### Data supplied ###
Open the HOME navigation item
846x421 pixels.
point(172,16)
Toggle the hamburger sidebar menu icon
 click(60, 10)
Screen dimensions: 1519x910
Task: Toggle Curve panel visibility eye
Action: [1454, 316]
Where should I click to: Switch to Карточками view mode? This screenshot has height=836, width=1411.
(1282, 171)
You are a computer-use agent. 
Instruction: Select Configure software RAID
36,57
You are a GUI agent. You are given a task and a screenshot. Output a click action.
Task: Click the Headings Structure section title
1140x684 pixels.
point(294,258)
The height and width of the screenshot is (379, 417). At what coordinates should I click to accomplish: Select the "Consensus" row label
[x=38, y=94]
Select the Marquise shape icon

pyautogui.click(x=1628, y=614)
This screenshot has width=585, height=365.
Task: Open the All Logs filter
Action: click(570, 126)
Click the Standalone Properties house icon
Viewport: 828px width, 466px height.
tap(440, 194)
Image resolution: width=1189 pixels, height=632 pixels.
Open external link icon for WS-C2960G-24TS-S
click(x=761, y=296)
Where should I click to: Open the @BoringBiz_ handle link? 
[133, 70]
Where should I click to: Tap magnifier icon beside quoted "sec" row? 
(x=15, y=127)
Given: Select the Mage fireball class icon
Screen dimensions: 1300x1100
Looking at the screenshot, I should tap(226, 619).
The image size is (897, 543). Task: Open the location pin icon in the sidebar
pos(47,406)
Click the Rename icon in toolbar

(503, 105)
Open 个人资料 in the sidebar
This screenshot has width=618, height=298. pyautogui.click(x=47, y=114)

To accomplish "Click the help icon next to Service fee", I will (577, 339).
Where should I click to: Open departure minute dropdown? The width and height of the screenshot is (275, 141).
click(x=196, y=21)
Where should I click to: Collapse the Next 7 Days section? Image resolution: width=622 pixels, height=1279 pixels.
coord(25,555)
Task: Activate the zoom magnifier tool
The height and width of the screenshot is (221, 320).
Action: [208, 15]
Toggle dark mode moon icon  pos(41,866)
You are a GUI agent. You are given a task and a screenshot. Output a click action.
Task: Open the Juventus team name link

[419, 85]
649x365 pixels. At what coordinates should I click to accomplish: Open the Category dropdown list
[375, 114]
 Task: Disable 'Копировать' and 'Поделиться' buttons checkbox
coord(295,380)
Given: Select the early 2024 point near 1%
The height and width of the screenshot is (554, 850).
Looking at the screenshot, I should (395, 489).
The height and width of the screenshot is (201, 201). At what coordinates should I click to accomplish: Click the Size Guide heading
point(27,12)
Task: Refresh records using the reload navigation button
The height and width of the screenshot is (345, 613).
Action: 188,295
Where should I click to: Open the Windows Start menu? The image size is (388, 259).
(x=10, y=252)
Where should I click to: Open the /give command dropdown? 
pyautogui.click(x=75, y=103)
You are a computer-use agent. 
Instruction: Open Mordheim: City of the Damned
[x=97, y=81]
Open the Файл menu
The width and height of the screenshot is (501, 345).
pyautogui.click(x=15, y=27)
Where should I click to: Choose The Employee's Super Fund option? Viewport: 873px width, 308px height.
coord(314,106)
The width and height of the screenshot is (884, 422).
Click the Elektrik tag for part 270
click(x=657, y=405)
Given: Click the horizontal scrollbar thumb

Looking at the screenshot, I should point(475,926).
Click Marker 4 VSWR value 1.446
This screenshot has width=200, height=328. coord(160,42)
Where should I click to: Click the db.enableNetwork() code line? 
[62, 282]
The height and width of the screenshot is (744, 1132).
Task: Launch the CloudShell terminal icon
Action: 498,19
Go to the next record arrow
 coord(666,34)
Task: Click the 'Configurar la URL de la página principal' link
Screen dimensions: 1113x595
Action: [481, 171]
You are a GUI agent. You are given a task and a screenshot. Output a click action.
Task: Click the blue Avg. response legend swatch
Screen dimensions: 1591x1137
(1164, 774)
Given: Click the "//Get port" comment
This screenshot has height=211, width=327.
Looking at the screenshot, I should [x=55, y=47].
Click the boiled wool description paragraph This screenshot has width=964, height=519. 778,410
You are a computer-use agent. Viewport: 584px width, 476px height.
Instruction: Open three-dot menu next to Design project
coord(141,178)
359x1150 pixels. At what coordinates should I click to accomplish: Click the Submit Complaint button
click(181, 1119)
###
Work required.
Rewrite the records above, replacing every "magnifier" with "magnifying glass" and leaving everything else untouched.

Task result.
Open the HOME navigation item
846x421 pixels.
point(172,16)
Toggle the hamburger sidebar menu icon
 click(60, 10)
Screen dimensions: 1519x910
Task: Toggle Curve panel visibility eye
Action: [1454, 316]
Where should I click to: Switch to Карточками view mode? This screenshot has height=836, width=1411.
(1282, 171)
You are a computer-use agent. 
Instruction: Select Configure software RAID
36,57
You are a GUI agent. You are given a task and a screenshot. Output a click action.
Task: Click the Headings Structure section title
1140x684 pixels.
point(294,258)
The height and width of the screenshot is (379, 417). At what coordinates should I click to accomplish: Select the "Consensus" row label
[x=38, y=94]
Select the Marquise shape icon

pyautogui.click(x=1628, y=614)
This screenshot has width=585, height=365.
Task: Open the All Logs filter
Action: click(570, 126)
Click the Standalone Properties house icon
Viewport: 828px width, 466px height.
tap(440, 194)
Image resolution: width=1189 pixels, height=632 pixels.
Open external link icon for WS-C2960G-24TS-S
click(x=761, y=296)
Where should I click to: Open the @BoringBiz_ handle link? 
[133, 70]
Where should I click to: Tap magnifying glass icon beside quoted "sec" row? 
(x=15, y=127)
Given: Select the Mage fireball class icon
Screen dimensions: 1300x1100
Looking at the screenshot, I should tap(226, 619).
The image size is (897, 543). Task: Open the location pin icon in the sidebar
pos(47,406)
Click the Rename icon in toolbar

(503, 105)
Open 个人资料 in the sidebar
This screenshot has width=618, height=298. pyautogui.click(x=47, y=114)

To accomplish "Click the help icon next to Service fee", I will (577, 339).
Where should I click to: Open departure minute dropdown? The width and height of the screenshot is (275, 141).
click(x=196, y=21)
Where should I click to: Collapse the Next 7 Days section? Image resolution: width=622 pixels, height=1279 pixels.
coord(25,555)
Task: Activate the zoom magnifying glass tool
The height and width of the screenshot is (221, 320).
Action: [208, 15]
Toggle dark mode moon icon  pos(41,866)
You are a GUI agent. You are given a task and a screenshot. Output a click action.
Task: Open the Juventus team name link

[419, 85]
649x365 pixels. At what coordinates should I click to accomplish: Open the Category dropdown list
[375, 114]
 Task: Disable 'Копировать' and 'Поделиться' buttons checkbox
coord(295,380)
Given: Select the early 2024 point near 1%
The height and width of the screenshot is (554, 850).
Looking at the screenshot, I should (395, 489).
The height and width of the screenshot is (201, 201). At what coordinates should I click to accomplish: Click the Size Guide heading
point(27,12)
Task: Refresh records using the reload navigation button
The height and width of the screenshot is (345, 613).
Action: 188,295
Where should I click to: Open the Windows Start menu? The image size is (388, 259).
(x=10, y=252)
Where should I click to: Open the /give command dropdown? 
pyautogui.click(x=75, y=103)
You are a computer-use agent. 
Instruction: Open Mordheim: City of the Damned
[x=97, y=81]
Open the Файл menu
The width and height of the screenshot is (501, 345).
pyautogui.click(x=15, y=27)
Where should I click to: Choose The Employee's Super Fund option? Viewport: 873px width, 308px height.
coord(314,106)
The width and height of the screenshot is (884, 422).
Click the Elektrik tag for part 270
click(x=657, y=405)
Given: Click the horizontal scrollbar thumb

Looking at the screenshot, I should point(475,926).
Click Marker 4 VSWR value 1.446
This screenshot has width=200, height=328. coord(160,42)
Where should I click to: Click the db.enableNetwork() code line? 
[62, 282]
The height and width of the screenshot is (744, 1132).
Task: Launch the CloudShell terminal icon
Action: 498,19
Go to the next record arrow
 coord(666,34)
Task: Click the 'Configurar la URL de la página principal' link
Screen dimensions: 1113x595
Action: [481, 171]
You are a GUI agent. You are given a task and a screenshot. Output a click action.
Task: Click the blue Avg. response legend swatch
Screen dimensions: 1591x1137
(1164, 774)
Given: Click the "//Get port" comment
This screenshot has height=211, width=327.
Looking at the screenshot, I should [x=55, y=47].
Click the boiled wool description paragraph This screenshot has width=964, height=519. 778,410
You are a computer-use agent. Viewport: 584px width, 476px height.
Instruction: Open three-dot menu next to Design project
coord(141,178)
359x1150 pixels. At what coordinates should I click to accomplish: Click the Submit Complaint button
click(181, 1119)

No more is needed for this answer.